‘Soup runs are unnecessary' claim divides homelessness groups
Homelessness groups were divided this week after the head of one of the largest charities of its kind said soup runs were ‘not a service required in the 21st century'.
Thames Reach Bondway chief executive Jeremy Swain said such runs were ‘bringing vulnerable people unnecessarily onto the street and encouraging them to sustain their street lifestyle'.
It followed Westminster Council's launch of a policy of ‘tough love' to drive down the number of rough sleepers.
Thames Reach Bondway stopped its own soup run in London, which operated for more than 20 years, in 2000 and replaced it with a street rescue service.
Mr Swain told Inside Housing: ‘It became clear to us that the soup run was keeping people on the street rather than helping people get off the street. The message would be the same in any major city.'
The proliferation of soup runs in London meant groups were ‘battling for space' and at one point last year there were eight soup runs serving eight rough sleepers in Waterloo. While praising individuals' commitment, he said their efforts would be better employed in other ways.

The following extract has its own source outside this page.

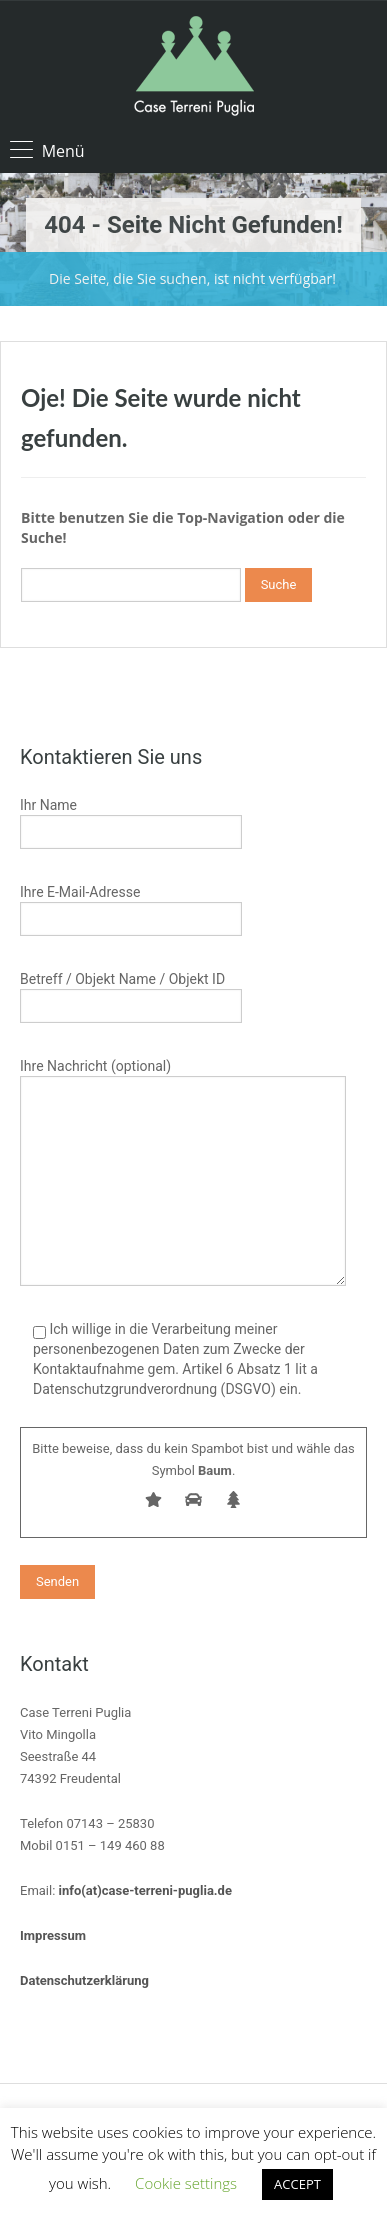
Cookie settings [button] (186, 2183)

Westminster Council leader Simon Milton said: ‘We need to make street life as uncomfortable
as we can to persuade the most entrenched rough sleepers to accept the help we offer them every day.'
But Simon Community director Mike Tristram said: ‘That statement betrays a total lack of understanding about what soup and tea runs are about.'
It was also an important means of making contact with people living on the streets, he said.